Charlotte Hornets

Hornets leadership: Name change made good business sense

There was little doubt among executives that bringing the Hornets back home would win over fans. But what top officials had to consider before they could resurrect the teal and purple was if the numbers would match the nostalgia.

“We wanted to make sure that we were making data-driven decisions,” said Pete Guelli, Hornets executive vice president and chief sales and marketing officer. “We did a tremendous amount of research.”

That research included gauging whether fans would buy the merchandise, respond well to a redesigned basketball court and still watch games on TV. The answer was yes. A study by an independent market research firm showed that “80-plus percent” of Charlotte Bobcats fans wanted to see Hugo back in the arena, said Fred Whitfield, Hornets president and chief operating officer.

More than 100 people assembled inside an auditorium at Queens University of Charlotte on Wednesday evening and listened as Whitfield, Guelli and team general manager Rich Cho discussed rebranding the city’s iconic basketball team.

Once New Orleans relinquished the Hornets name, executives began considering bringing the brand identity back to Charlotte. They took the idea to the National Basketball Association’s board of governors, which unanimously voted to relaunch the Hornets brand.

Then, the grunt work. New logo. New uniforms. New merchandise. New basketball court. And more than $4 million spent doing it. The process took about two years.

“We didn’t want to make decisions in a vacuum,” Guelli told the crowd. “Because we took the time to do the research upfront,” the results exceeded expectations.

“It was a complete identity system rebranding,” Whitfield said before the lecture. Nearly 80 executives were involved in the process, he said, working with the Nike and Jordan brands to bolster the Hornets’ “brand equity” in the community.

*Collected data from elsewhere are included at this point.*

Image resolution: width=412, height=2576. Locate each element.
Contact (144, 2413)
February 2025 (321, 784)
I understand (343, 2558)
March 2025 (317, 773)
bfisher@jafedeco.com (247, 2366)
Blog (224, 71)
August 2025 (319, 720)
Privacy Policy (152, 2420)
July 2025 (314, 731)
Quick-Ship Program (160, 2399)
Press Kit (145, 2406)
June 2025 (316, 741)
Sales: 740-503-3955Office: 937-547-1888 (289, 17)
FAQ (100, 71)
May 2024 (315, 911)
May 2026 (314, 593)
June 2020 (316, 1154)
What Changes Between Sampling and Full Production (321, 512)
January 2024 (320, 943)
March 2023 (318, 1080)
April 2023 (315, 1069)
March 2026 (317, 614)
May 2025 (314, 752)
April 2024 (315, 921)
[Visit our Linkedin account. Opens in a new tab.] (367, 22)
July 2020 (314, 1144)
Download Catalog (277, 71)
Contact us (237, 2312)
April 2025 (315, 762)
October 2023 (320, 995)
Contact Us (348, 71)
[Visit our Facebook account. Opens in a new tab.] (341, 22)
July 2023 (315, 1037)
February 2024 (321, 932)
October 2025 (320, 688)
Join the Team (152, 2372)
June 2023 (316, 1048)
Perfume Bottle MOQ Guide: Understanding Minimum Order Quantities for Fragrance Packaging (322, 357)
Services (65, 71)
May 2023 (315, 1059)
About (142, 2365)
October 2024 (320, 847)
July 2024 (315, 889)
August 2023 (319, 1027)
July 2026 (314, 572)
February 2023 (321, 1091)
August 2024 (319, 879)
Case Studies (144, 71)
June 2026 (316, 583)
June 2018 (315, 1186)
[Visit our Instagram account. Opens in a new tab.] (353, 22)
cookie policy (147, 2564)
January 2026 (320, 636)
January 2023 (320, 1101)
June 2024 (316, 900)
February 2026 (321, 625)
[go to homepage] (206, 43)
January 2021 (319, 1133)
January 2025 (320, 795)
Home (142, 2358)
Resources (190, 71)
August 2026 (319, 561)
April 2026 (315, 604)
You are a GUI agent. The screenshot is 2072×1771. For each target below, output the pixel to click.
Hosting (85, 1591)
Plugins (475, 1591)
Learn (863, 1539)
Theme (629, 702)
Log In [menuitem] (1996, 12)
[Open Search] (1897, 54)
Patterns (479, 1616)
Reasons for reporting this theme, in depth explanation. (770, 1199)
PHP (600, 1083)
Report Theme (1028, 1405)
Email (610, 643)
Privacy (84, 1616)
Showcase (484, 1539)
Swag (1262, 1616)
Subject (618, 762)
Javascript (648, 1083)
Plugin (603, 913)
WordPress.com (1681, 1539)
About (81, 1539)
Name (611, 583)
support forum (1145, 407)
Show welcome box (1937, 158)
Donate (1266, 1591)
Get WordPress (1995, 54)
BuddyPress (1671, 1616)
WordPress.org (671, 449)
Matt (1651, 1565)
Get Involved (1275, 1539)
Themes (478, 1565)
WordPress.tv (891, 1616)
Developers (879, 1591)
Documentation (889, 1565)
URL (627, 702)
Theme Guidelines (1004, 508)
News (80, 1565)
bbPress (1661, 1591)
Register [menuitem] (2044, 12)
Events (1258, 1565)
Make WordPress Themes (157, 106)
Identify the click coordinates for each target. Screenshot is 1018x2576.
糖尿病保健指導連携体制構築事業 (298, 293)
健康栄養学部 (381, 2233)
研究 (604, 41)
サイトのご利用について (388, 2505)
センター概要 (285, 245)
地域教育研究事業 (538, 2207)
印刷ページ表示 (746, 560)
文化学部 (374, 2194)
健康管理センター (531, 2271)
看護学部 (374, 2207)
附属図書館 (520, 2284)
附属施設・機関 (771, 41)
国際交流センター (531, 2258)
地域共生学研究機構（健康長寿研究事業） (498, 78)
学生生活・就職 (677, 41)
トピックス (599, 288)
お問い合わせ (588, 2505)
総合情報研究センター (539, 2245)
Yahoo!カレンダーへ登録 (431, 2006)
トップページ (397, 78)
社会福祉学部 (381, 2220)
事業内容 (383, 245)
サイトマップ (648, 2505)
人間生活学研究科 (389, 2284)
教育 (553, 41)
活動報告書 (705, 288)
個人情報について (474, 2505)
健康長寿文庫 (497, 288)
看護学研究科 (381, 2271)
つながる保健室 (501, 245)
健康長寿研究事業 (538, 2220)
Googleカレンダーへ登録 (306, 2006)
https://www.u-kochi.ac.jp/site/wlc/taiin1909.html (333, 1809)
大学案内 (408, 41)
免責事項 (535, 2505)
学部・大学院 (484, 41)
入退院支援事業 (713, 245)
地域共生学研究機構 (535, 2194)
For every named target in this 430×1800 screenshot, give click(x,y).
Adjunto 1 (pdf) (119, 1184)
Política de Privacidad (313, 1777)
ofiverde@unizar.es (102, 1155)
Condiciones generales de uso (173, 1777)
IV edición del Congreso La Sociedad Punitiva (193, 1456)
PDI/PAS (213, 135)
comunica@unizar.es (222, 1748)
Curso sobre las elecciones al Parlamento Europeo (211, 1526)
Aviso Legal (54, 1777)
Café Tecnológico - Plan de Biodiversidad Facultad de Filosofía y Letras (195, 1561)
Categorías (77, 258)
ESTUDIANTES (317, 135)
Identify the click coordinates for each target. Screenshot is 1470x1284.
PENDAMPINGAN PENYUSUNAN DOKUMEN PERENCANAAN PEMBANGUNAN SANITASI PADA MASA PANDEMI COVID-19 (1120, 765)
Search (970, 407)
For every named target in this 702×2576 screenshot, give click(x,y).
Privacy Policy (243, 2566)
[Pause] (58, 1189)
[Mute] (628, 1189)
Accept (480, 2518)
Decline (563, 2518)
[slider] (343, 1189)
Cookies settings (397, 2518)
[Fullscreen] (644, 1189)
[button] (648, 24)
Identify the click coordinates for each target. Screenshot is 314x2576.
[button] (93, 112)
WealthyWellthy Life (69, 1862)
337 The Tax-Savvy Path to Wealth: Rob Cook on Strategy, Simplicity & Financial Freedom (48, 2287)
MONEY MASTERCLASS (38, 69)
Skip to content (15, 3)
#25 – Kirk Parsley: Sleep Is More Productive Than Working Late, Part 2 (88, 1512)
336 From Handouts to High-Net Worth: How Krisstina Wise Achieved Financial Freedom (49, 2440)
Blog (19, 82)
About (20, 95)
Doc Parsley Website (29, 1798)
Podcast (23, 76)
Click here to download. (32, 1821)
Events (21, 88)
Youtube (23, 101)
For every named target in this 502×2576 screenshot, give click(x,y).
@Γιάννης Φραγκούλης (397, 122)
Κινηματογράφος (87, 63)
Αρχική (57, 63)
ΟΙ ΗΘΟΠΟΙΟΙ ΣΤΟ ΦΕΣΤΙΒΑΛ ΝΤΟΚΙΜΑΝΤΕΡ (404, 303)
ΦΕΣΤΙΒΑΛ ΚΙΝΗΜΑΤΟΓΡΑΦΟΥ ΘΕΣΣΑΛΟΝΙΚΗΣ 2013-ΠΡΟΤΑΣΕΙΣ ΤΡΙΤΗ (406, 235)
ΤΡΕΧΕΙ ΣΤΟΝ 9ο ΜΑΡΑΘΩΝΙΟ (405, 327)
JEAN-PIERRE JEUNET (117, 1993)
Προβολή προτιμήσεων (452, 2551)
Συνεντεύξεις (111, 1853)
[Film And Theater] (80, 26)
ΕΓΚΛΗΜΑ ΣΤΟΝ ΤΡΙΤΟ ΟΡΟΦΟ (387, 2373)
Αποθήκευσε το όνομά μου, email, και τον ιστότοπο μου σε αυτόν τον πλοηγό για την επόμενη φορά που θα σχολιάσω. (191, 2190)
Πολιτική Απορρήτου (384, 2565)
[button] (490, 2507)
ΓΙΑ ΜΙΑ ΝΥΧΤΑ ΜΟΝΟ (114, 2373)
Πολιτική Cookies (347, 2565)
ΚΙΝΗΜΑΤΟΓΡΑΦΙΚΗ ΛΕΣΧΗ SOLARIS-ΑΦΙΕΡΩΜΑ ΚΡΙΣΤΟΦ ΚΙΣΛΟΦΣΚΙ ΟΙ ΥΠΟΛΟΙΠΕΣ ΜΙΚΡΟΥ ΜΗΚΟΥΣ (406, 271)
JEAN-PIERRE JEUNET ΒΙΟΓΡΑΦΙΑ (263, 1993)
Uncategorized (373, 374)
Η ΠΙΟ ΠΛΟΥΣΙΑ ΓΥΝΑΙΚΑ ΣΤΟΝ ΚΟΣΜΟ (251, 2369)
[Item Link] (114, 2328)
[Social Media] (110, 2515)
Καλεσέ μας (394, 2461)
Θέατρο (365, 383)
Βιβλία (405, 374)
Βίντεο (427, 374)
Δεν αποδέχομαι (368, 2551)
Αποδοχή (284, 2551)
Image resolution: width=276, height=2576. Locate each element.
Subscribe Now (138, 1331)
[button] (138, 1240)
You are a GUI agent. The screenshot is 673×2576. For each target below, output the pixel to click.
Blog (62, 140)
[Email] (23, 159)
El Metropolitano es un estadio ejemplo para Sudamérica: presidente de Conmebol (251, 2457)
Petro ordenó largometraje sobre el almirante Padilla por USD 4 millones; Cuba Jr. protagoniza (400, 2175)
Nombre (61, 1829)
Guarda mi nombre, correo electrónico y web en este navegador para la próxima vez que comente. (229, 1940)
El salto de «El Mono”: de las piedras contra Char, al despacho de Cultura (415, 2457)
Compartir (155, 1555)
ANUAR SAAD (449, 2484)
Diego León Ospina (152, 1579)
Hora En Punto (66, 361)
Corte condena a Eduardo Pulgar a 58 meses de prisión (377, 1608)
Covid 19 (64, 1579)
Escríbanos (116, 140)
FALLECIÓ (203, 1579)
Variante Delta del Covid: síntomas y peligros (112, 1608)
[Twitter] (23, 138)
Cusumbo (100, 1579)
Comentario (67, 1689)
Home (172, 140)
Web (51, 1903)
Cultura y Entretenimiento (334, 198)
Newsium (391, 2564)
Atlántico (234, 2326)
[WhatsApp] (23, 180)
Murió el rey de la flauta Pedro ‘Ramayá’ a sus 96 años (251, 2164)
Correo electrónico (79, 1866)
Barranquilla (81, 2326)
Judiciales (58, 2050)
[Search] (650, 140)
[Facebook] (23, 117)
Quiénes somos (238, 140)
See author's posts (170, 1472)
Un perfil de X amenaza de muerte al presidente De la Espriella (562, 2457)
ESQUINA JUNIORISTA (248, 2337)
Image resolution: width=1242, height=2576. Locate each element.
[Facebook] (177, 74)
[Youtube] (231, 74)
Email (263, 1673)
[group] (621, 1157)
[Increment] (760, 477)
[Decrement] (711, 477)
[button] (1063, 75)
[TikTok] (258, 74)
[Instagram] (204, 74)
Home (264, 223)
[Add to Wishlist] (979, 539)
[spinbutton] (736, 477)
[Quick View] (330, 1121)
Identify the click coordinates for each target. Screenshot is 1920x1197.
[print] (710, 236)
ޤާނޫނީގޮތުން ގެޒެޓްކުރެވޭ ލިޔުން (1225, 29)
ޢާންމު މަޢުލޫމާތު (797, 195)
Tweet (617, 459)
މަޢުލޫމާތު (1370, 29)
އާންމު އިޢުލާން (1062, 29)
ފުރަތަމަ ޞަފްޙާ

The team officially announced the Hornets’ return last December and unveiled a new logo that modernized Hugo, trading his cartoonish look for a sharper stinger, narrow eyes and sharper wings.

“That’s how we want our players to attack on the court,” Whitfield said.

A month later, the team rolled out merchandise and designs for uniforms. Once the season ended, the team redesigned the court in the Time Warner Cable Arena.

“Every metric we measure our business by – ticket sales, sponsorships, web traffic, social media – has been positively affected by the rebranding,” Guelli said.

That includes 3,500 new season tickets sold this year and five game merchandising records broken within the first month of the redesign’s announcement.

The team still owns the retro Hornets brand, Whitfield said, marketing it under their “legacy line” and selling it alongside the new merchandise.

“The players are excited,” Cho said. “The name change, the colors, the logo, the court, the uniforms. You can feel the excitement when they’re talking about it.”